Problem to work on — Reproduce every row below word for word, omitting the pictures.

START Dataset content

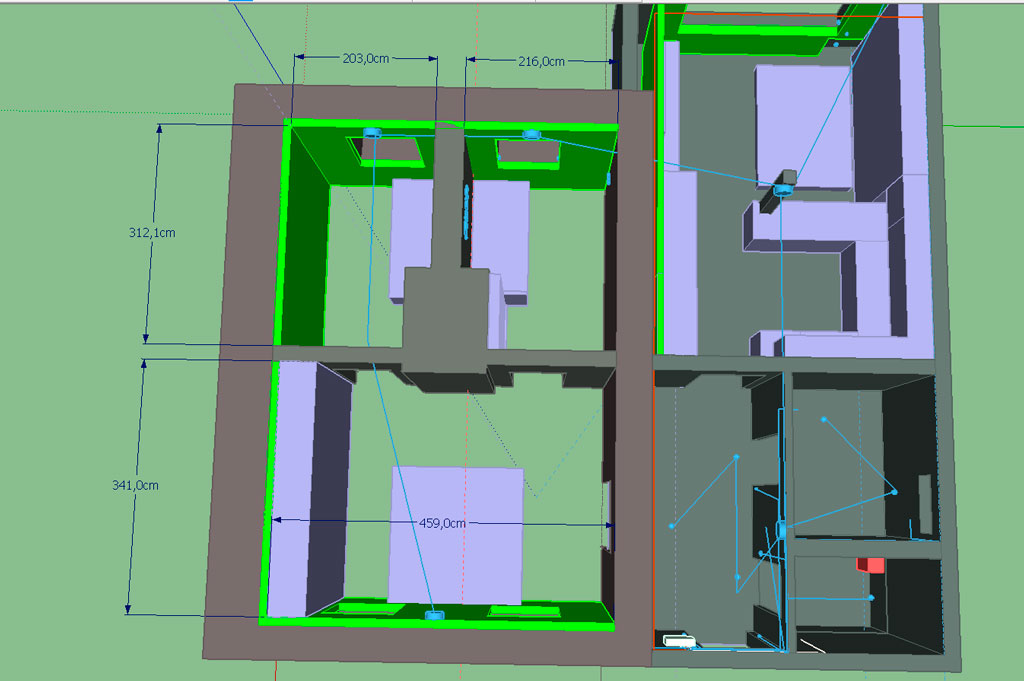The width and height of the screenshot is (1024, 681).
Task: Select large purple square block in upper-right room
Action: pyautogui.click(x=805, y=127)
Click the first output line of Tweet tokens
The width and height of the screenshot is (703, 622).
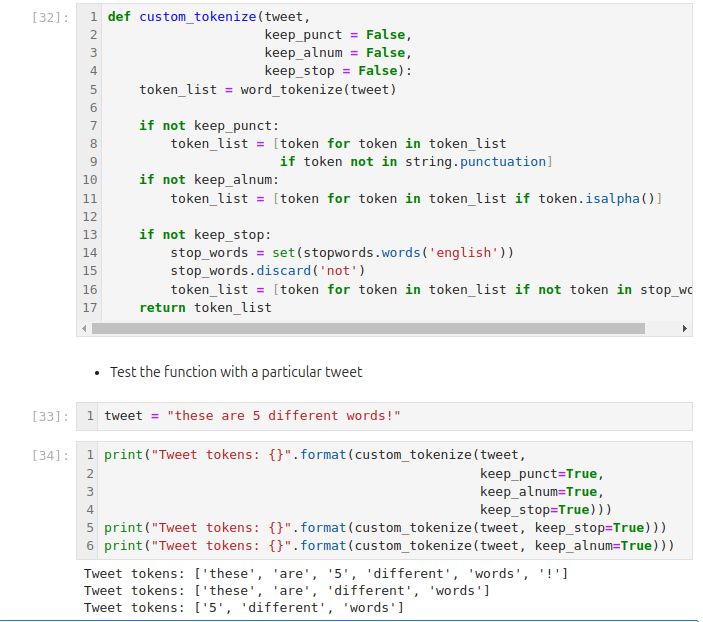(326, 573)
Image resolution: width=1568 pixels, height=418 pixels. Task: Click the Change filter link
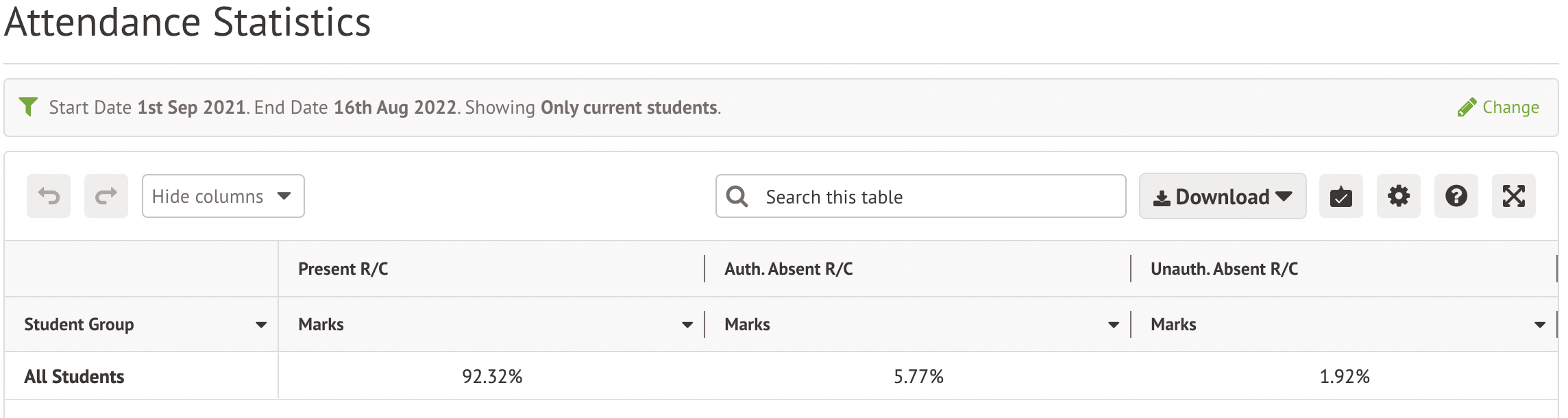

END Dataset content

Answer for this exercise —
The width and height of the screenshot is (1024, 681).
Task: Select large purple square block in upper-right room
Action: pyautogui.click(x=805, y=127)
Click the first output line of Tweet tokens
The width and height of the screenshot is (703, 622).
(326, 573)
Image resolution: width=1568 pixels, height=418 pixels. Task: Click the Change filter link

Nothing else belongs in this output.